Es difícil analizar las motivaciones que llevan al pecado, pero me pregunto si David no estaría luchando con su masculinidad. Me pregunto si su ego no estaría sufriendo. Me pregunto si no estaría pasando por una crisis de la mediana edad. El guerrero ya no está peleando en las batallas, ni creando las noticias de mayor importancia. Y cuando un guerrero deja de tener triunfos militares, siente la tentación de dedicarse a otros tipos de conquistas. Cuando un guerrero deja de ir a la batalla, ¿cómo canaliza la testosterona que le corre por las venas? Cuando un guerrero se jubila, ¿en qué encuentra su identidad? Y las mismas clases de crisis se presentan, cualesquiera que sean su sexo o su ocupación. Cuando nos desconectamos de las empresas santas, muchas veces nos volvemos a dedicar a hábitos de pecado.

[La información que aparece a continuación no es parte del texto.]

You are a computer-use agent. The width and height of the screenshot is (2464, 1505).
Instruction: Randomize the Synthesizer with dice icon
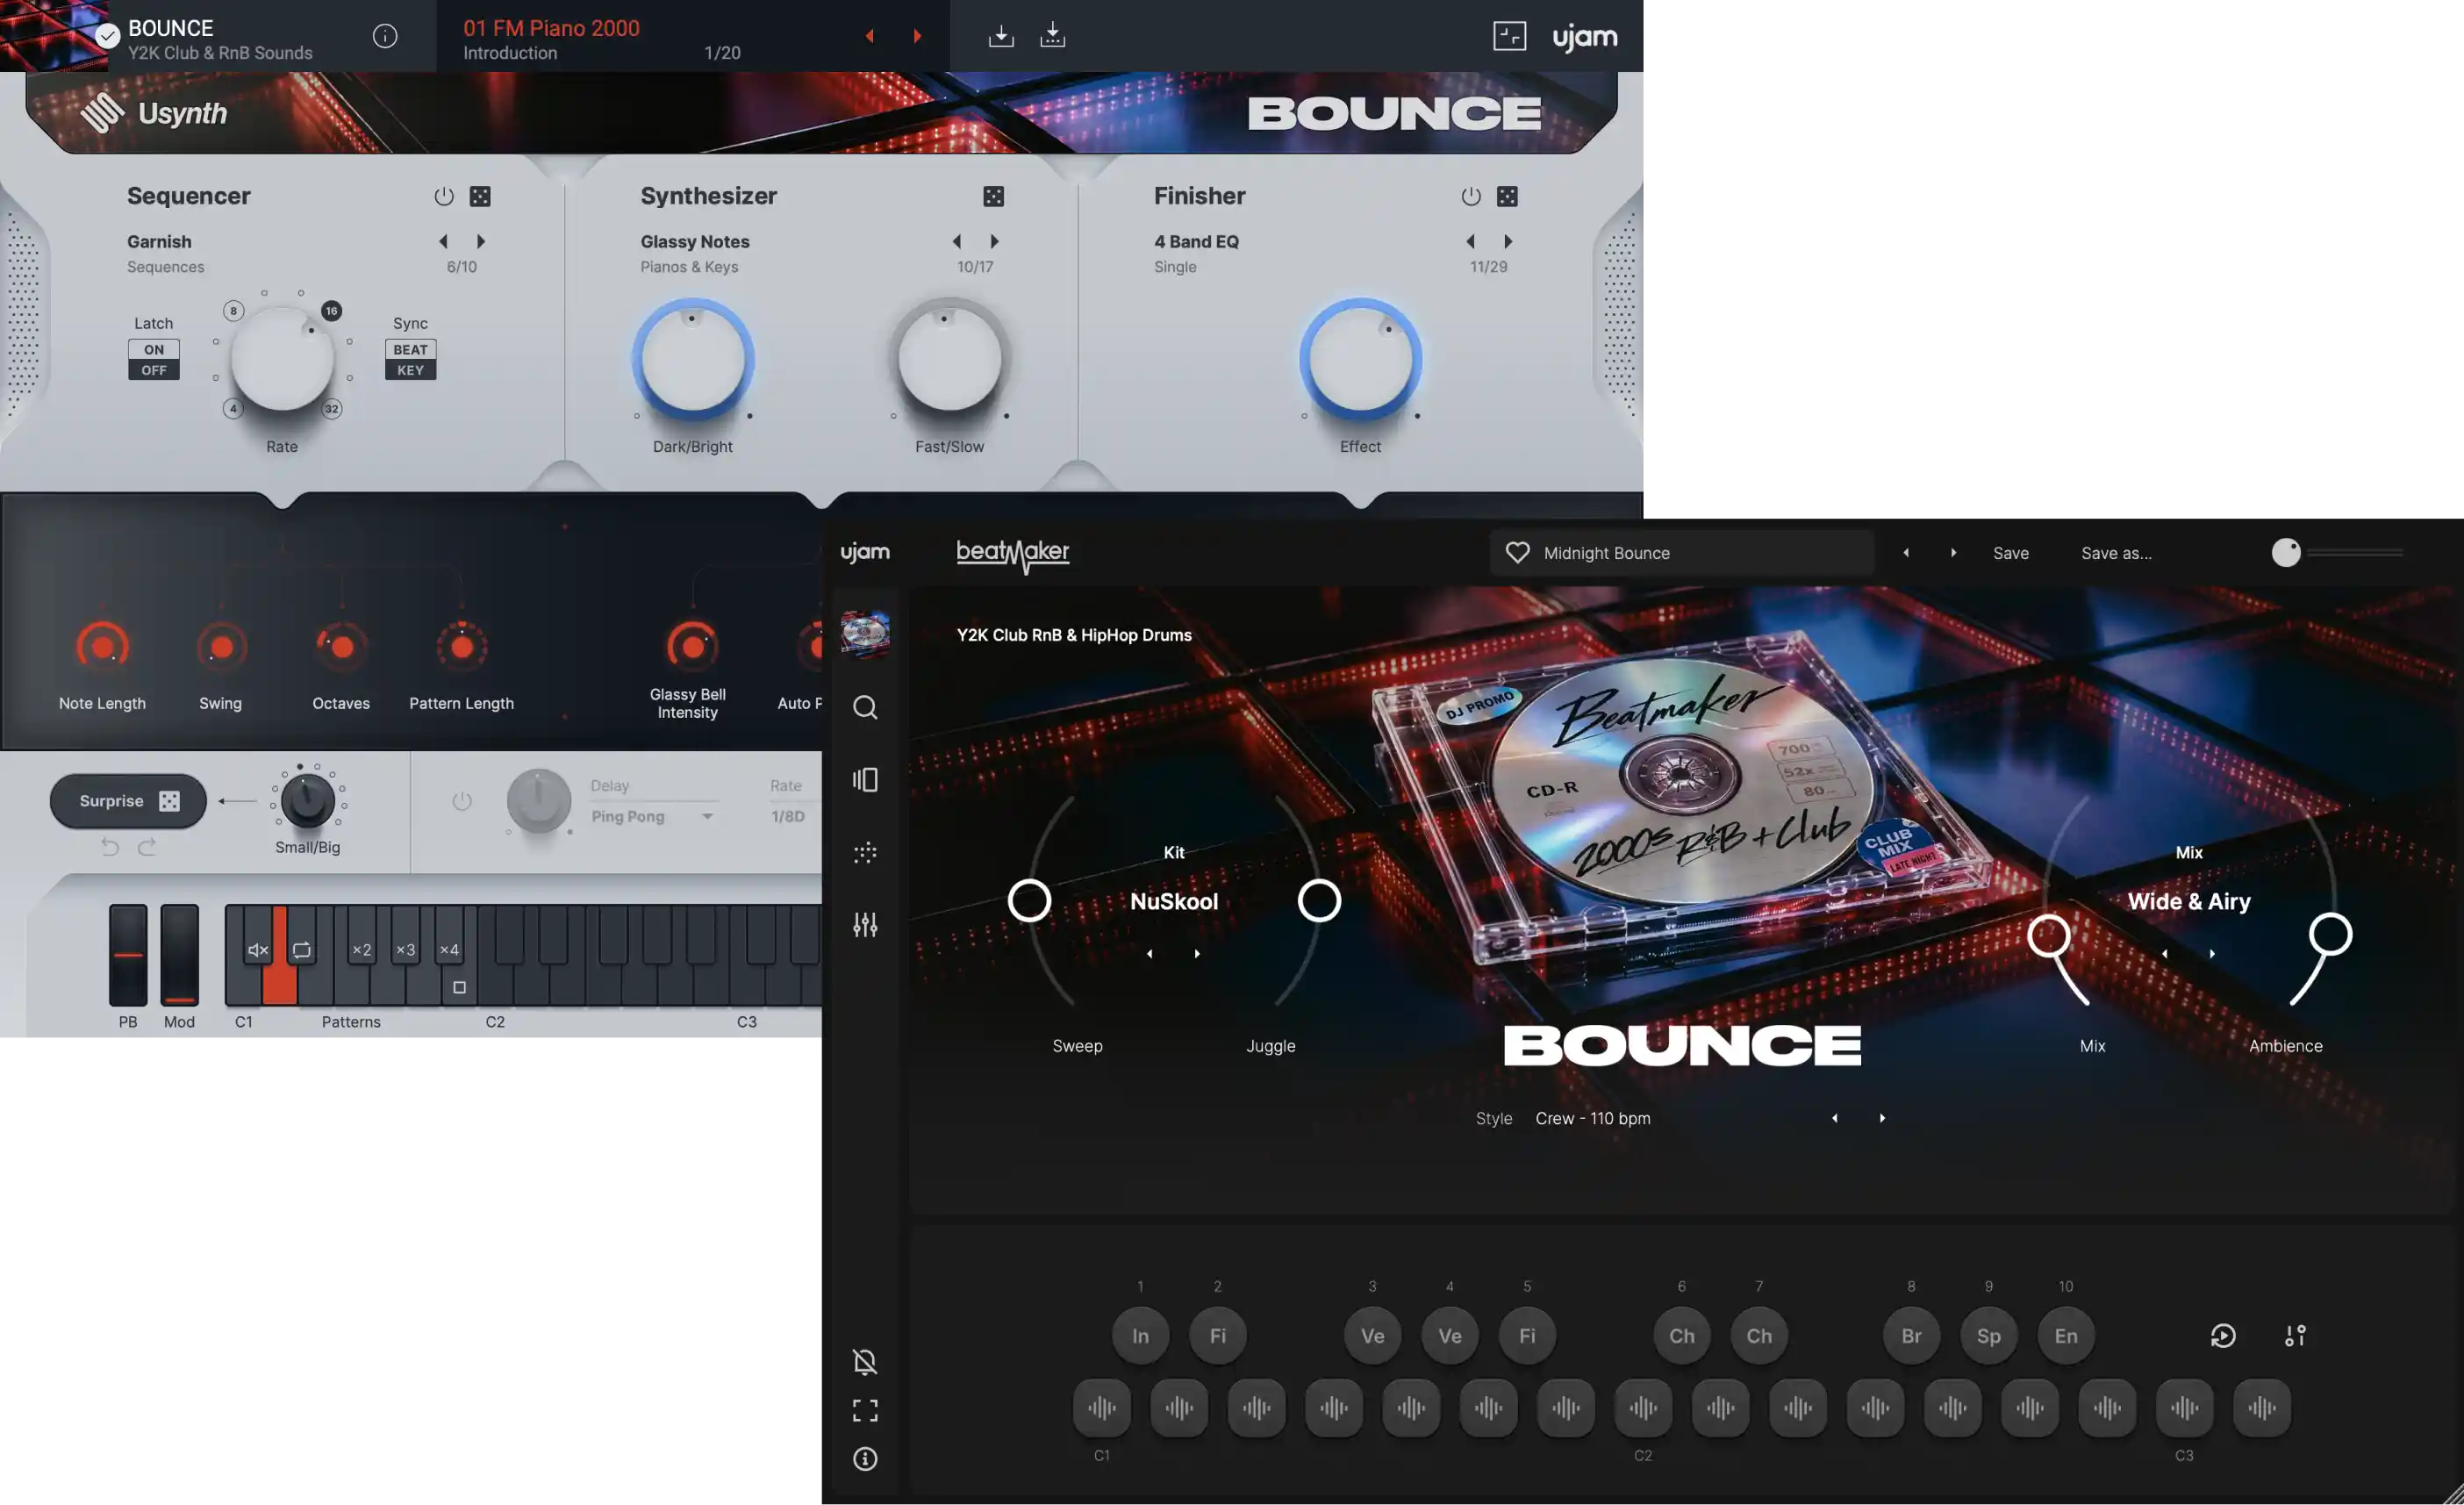tap(993, 197)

El pecado se presenta en numerosas variedades, pero una de las primeras tendencias es lo que yo llamo el pecado «legítimo ilegítimo». Intentamos satisfacer una necesidad legítima, pero lo hacemos de una manera ilegítima. No tenemos la suficiente paciencia para esperar a que Dios satisfaga esa necesidad legítima de una manera también legítima. Él nos ha dado la receta, pero nosotros buscamos una de esas medicinas que se venden sin receta. Y la legitimidad de la necesidad hace que el pecado parezca inofensivo. Lo justificamos con una racionalización egoísta: Dios quiere que seamos felices. Por supuesto que sí. Pero cada vez que tomamos un atajo de pecado, estamos creando un cortocircuito en nuestra verdadera felicidad. Aunque el pecado produzca un momento de placer, el efecto secundario siempre es la aflicción. Y esa aflicción es tan duradera, como fugaz es el placer. Pecar es como vender la huella de nuestra alma a un precio absurdamente bajo. Es tan necio como cuando Esaú le vendió su primogenitura a Jacob por un tazón de guisado de lentejas. Al final de tu vida va a ser lo que más lamentarás, porque no habrás logrado cumplir tu verdadero destino. Pecar es vender a Dios y venderse a sí mismo a precio de ganga.